** Opening Data block **

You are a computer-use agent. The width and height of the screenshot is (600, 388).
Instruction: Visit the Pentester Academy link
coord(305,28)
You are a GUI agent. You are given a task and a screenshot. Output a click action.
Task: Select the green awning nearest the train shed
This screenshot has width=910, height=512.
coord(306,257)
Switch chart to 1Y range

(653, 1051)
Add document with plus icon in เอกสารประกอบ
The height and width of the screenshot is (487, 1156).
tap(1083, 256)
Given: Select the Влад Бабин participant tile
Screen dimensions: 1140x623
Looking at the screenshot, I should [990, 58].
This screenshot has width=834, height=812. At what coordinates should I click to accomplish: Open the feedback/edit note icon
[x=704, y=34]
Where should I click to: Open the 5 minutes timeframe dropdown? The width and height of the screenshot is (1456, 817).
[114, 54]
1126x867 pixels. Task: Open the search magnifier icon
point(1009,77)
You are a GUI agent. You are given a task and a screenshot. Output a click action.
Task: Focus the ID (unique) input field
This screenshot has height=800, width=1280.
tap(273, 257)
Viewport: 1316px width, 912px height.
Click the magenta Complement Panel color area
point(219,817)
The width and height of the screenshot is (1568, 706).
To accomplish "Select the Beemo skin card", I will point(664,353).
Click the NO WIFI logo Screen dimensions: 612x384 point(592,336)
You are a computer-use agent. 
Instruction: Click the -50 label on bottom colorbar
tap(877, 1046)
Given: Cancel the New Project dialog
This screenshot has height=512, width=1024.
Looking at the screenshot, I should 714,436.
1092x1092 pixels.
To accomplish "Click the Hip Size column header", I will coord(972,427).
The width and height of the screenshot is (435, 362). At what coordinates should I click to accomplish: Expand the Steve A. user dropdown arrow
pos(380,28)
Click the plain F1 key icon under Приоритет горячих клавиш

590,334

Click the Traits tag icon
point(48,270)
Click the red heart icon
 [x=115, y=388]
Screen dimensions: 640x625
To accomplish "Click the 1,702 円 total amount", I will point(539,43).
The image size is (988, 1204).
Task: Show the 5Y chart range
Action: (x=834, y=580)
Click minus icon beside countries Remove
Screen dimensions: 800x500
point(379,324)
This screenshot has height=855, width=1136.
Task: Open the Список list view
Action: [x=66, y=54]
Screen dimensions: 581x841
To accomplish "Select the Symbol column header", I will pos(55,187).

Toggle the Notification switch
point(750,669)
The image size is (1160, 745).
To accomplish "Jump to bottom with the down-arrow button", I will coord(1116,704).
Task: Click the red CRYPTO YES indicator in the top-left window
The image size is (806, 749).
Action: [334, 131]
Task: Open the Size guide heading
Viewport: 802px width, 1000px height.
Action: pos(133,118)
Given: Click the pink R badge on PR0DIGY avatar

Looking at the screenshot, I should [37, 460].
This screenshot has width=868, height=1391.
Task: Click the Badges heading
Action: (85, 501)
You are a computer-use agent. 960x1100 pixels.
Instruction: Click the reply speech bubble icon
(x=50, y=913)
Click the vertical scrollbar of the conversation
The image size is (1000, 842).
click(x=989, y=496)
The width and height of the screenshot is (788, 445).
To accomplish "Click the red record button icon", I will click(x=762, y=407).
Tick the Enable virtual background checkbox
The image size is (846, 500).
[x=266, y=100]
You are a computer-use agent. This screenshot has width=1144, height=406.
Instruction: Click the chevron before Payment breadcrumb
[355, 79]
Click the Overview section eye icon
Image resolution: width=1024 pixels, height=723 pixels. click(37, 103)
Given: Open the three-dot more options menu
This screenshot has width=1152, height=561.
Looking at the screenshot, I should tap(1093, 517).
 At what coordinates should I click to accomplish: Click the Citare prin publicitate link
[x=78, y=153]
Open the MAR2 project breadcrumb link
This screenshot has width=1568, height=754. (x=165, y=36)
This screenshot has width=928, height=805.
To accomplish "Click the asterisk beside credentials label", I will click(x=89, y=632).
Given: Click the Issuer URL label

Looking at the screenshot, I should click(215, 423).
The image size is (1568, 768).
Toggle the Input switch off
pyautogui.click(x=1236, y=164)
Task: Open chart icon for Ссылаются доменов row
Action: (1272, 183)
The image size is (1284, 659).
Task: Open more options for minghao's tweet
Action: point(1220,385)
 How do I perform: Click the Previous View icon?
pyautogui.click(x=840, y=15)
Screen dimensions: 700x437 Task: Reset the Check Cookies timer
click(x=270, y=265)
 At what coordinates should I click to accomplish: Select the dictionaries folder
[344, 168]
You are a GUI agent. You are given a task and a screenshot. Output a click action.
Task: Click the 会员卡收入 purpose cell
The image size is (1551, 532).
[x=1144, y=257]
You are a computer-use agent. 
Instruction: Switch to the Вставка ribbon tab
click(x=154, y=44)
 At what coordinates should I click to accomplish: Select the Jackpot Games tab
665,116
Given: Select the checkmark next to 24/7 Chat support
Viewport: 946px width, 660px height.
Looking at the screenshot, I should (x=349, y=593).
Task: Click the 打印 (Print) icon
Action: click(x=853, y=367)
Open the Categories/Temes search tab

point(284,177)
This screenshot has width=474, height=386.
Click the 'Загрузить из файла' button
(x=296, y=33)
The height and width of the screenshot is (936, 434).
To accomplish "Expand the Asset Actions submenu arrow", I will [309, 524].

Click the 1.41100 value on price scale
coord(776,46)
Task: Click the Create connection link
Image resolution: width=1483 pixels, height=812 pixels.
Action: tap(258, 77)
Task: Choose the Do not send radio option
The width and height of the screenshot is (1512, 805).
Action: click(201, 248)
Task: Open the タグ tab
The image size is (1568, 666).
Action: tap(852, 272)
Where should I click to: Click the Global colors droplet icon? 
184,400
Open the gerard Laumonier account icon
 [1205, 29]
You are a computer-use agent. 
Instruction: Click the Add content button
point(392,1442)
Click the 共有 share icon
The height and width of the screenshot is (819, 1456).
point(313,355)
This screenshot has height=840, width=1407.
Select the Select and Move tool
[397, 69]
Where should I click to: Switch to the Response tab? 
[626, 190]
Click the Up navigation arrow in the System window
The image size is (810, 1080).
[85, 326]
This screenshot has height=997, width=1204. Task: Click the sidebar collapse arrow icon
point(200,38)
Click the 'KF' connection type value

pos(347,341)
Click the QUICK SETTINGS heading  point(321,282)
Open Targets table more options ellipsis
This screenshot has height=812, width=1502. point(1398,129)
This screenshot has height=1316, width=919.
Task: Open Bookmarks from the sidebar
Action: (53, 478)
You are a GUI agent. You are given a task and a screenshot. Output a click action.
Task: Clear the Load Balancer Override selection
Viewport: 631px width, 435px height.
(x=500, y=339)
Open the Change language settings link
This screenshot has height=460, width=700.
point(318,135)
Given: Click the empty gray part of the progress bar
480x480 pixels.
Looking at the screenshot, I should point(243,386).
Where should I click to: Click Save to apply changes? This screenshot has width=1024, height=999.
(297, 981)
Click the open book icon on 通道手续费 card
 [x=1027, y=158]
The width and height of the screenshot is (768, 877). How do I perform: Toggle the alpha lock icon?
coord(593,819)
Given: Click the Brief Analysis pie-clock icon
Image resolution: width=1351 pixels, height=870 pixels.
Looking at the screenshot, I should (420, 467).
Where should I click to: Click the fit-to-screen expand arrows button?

** Closing Data block **

** Directions **
Only lines containing the string "column" belong in the answer; find them in the data above and copy them.

** Answer area **
To accomplish "Click the Hip Size column header", I will coord(972,427).
To accomplish "Select the Symbol column header", I will pos(55,187).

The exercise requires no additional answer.